つぷっ……と指を沈めると、粘性のある液体がまとわりついてきた。  
 かきまわす。ぬるぬるとした感触に自然と頬が緩むのがわかった。  
「やだぁ……」  
 そんな俺の行為を咎めるのは、実に聞き慣れたパーティーの仲間の声。  
 パステルの、声。  
「やめてよ、汚いでしょ」  
「おいおい、汚いたあ、また随分な言い草じゃねえの」  
 ぐりぐりと、奥深くまで指をねじ入れた後、おもむろに引き抜く。  
 どろりと指を伝い落ちる粘液。なめ上げると、口内に甘い味が広がった。  
「――うまい。おめえもなめてみる?」  
「ば、馬鹿っ。何言ってるのよ! それより……ねえ、早く」  
「ああ、わあってるっつーの」  
 せかす奴があるかよ、ったく。最高級の贅沢品が目の前にあるっつーのに、がっつく奴があるか。  
 だがまあ……確かに、もたもたしてると他の奴に見つかる恐れがある。焦らすのは、ここまでにしとくか。  
「んじゃ、まあ……いただきます」  
「ん……」  
 こくりと頷くパステルの顔は、微かに上気して見えた。かく言う俺の顔もだが。  
 ここまで来るのに長かった。大げさと言うな。俺だって、話に聞いたことはあったが、経験したことなんざ一回もなかったんだ。  
 だが、これまでの苦労は、今この瞬間に報われるっ……  
「いくぞ」  
 ぐいっ……  
 十分に大きく、硬く膨らんだモノを内部にねじ入れる。だが、入り口が狭いと言うべきかモノがでかいと言うべきか……なかなか、思うように中に進まねえ。  
「やっ……ちょっとトラップ! 無茶しないでよっ……」  
 ぐいぐいと、強引にねじ入れようとする俺を見て、パステルが、悲鳴じみた声をあげた。  
「乱暴にしないでってば……」  
「わあってるっつーの。もうちっと……」  
 んなことは言われるまでもねえ。  
 いったんソレを引き抜いて、もう一度。さっきよりはスムーズに入っているように見えるのは……俺の気のせい、じゃないよな。  

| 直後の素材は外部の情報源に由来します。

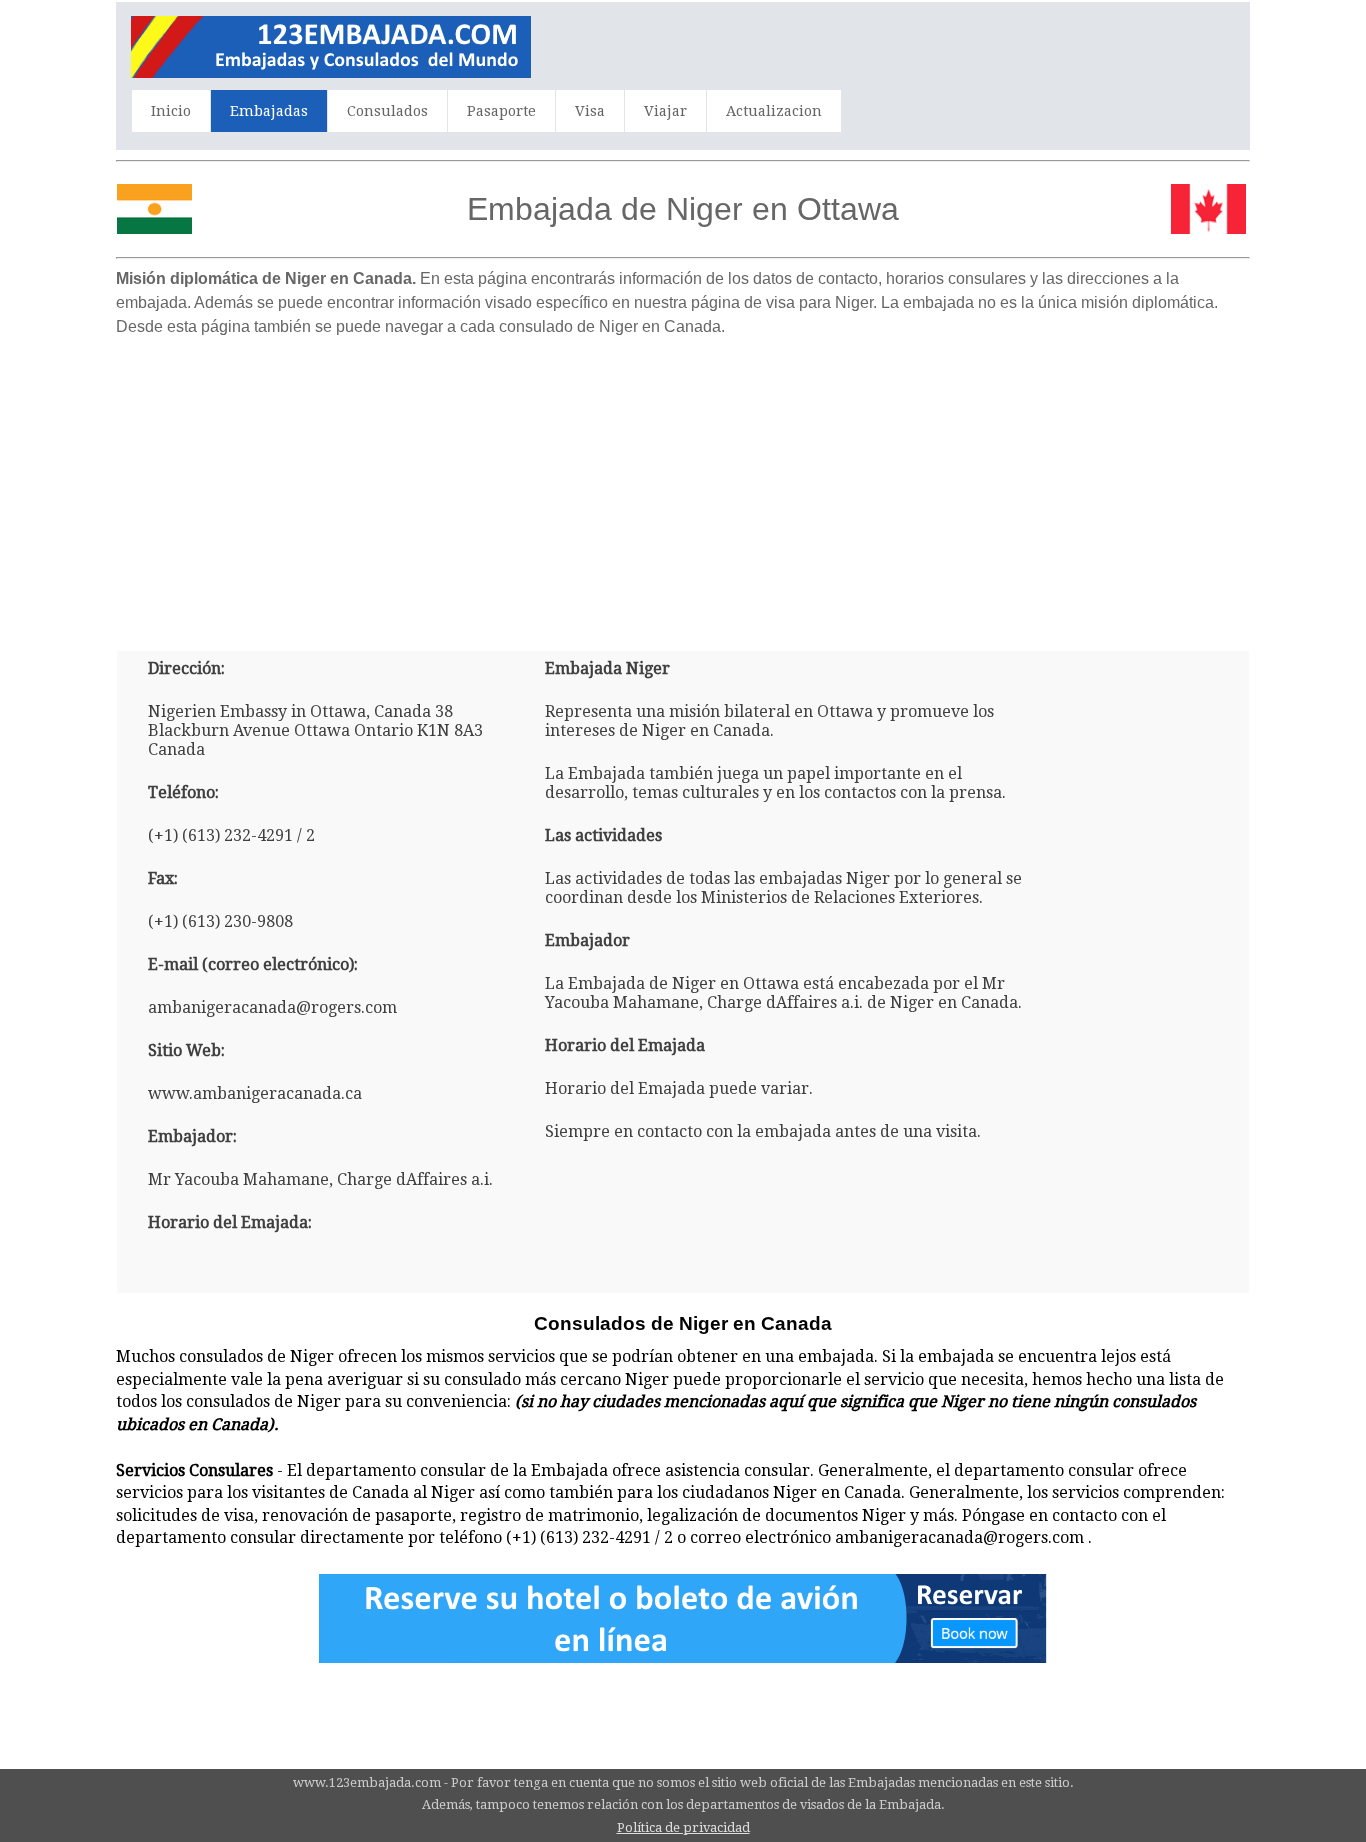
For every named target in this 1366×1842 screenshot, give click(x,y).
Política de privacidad (683, 1827)
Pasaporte (501, 111)
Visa (590, 111)
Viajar (665, 111)
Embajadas (269, 111)
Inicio (171, 111)
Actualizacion (774, 111)
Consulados (387, 111)
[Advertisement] (683, 486)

 がちがちに硬かった部分が、内部の粘液に包まれて少しばかり柔らかくなった。きっと、そういうことなんだろう。  
 繰り返す。入れては沈め、入れては沈めの動きを何回繰り返したのか。そんなに長い時間じゃあなかったと思うが。  
 いいかげん、我慢の限界だったし。  
「……よしっ」  
 ずるっ! と引き抜いた瞬間、どろりとした白濁色の液体が伝い落ちてきた。  
 一種の達成感と共に顔を上げると、パステルも、まっすぐに俺の顔を見ていた。  
 思いは、一つ。  
 
「――いただきます!」  
「二人とも、こんなところで何やってるんだ? ルーミィが探してたぞ」  
 がちゃんっ、という音とともにドアが開き、俺とパステルは、そろって手を滑らせることになった。  

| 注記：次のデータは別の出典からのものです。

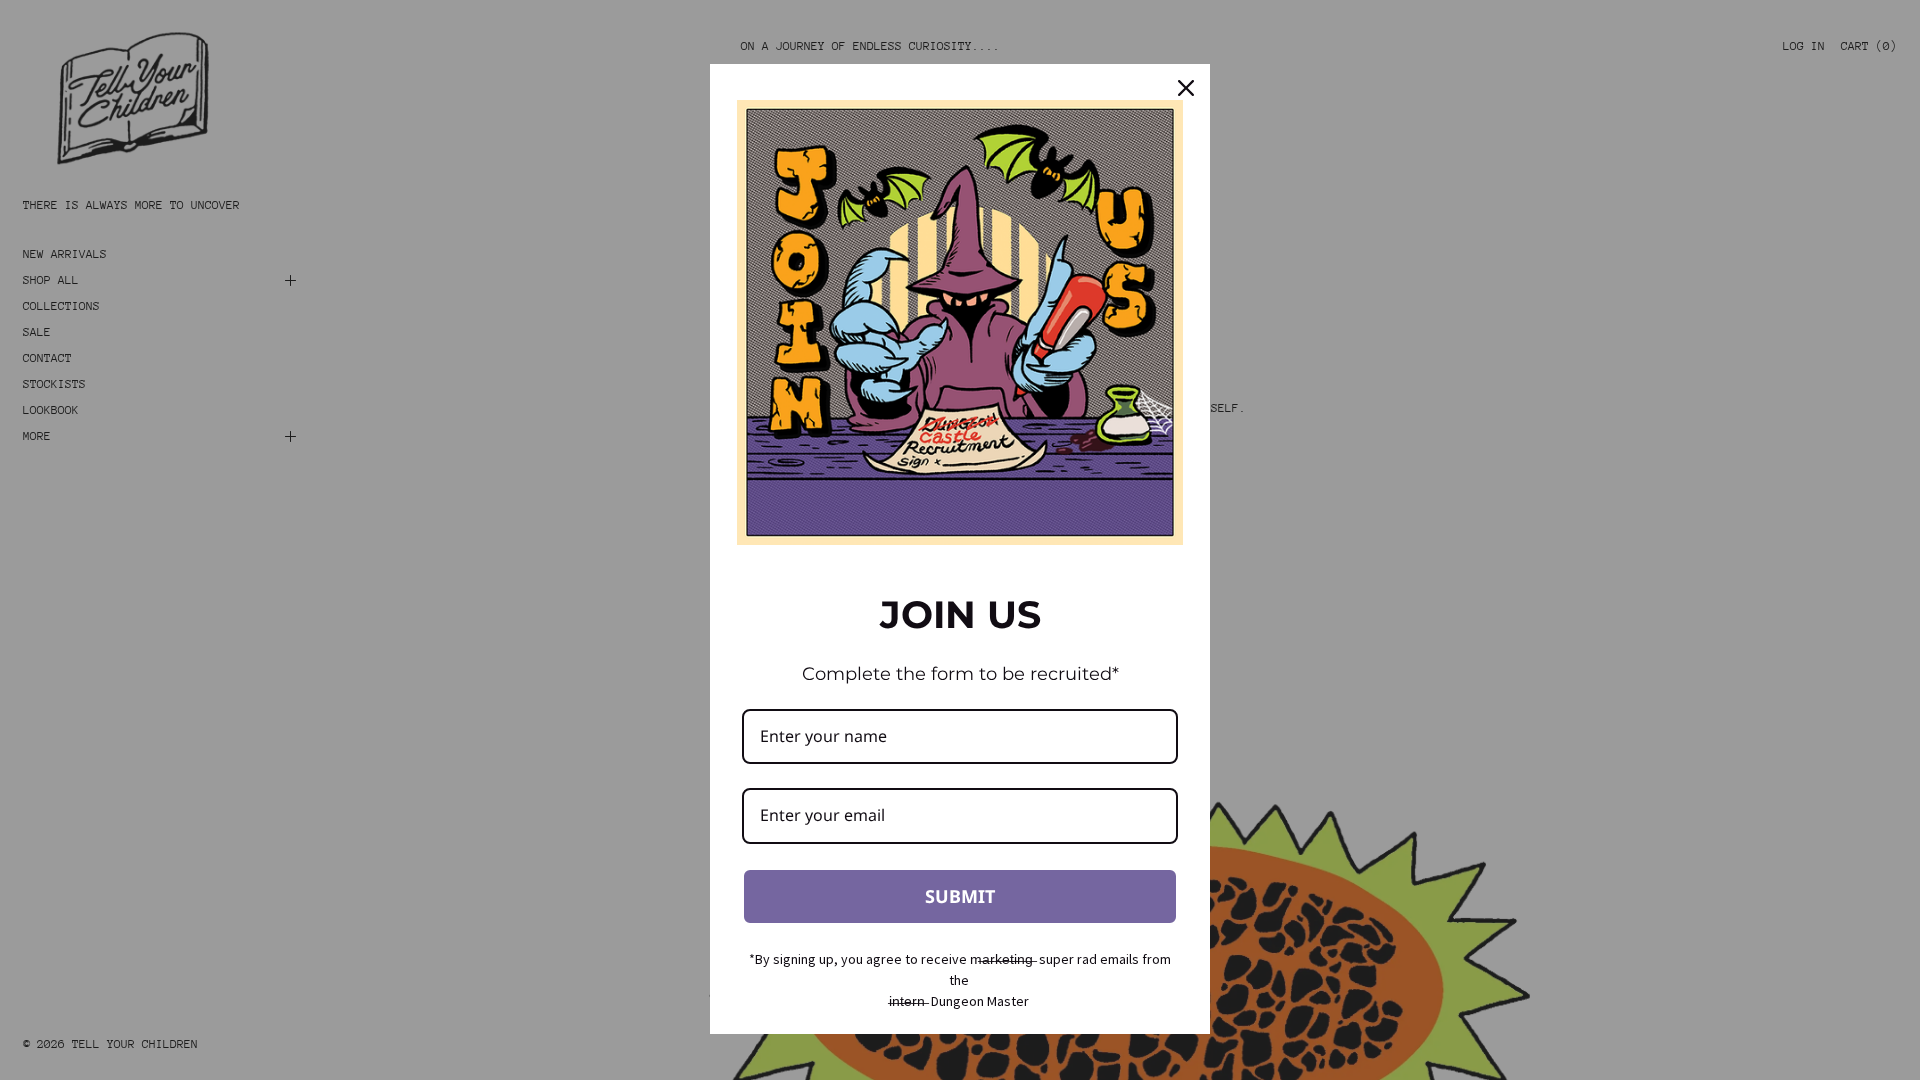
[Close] (1186, 88)
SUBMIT (960, 896)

 がちゃんっ! という似て非なる音と共に、台所の床が白濁色で覆われたのは、それから一秒後のことだった……  
 
「練乳?」  
「牛乳と砂糖を煮詰めて作るのっ! パンに塗ると、すっごく美味しいんだよっ!」  
 説明を求めるクレイに、パステルは心底残念そうにつぶやいた。  
「頑張ったのに……ここまで煮詰めるの、本当に苦労したのにっ!」  
「……で、このフランスパンは……お前が焼いたのか?」  
「んだよ。文句でもあんのか!?」  
 無残に床の上で割れたガラス瓶と、ぶちまけられた練乳を掃除しながら。俺は、吐き捨てるように言った。  
「おめえなあ! パン作りってのがどんだけ重労働かわかってんのか!? 苦労したんだぞ! 生地を作るだけでどんだけ体力使わされたと思ってんだ!!」  
「いや……それはわかるけどさ……だったら、何でそんなこそこそと。何も内緒にするようなことじゃないだろう」  
「だって、内緒にしたかったんだもん」  
 ぎゅっ、と雑巾を絞りながら、パステルは、「はあ」とため息をついた。  
「絵本に載ってるのを見て、ルーミィが食べたいって言ってたから。最近のルーミィはすごく頑張ってたから、ご褒美に作ってあげようと思って」  
「……トラップもか?」  
「だーってしゃあねえだろー。協力したら、晩飯にビールつけるって言われちゃあなあ」  
「――お前ららしい」  
 俺とパステルの言葉に、クレイは苦笑を浮かべて言った。  
「悪かったよ。ルーミィはノルが見てくれてるから……俺も手伝うから、もう一度作ろう」  
「え、クレイ、手伝ってくれるの?」  
「よっしゃ、んじゃおめえはフランスパンの方な。俺は材料の買出しでも……」  
「トラップ、そう言って逃げる気でしょ! 大丈夫、材料は十分あるから! 三人でもう一回頑張ろうね!」  
 パステルの笑顔に、クレイはにっこり笑って、俺は渋々頷いた。  
 料理なんて俺の柄じゃねえし、一回手伝ったんだからもういいだろうと言いたいところだが……まあ、たまにはこんなのもいいだろう。  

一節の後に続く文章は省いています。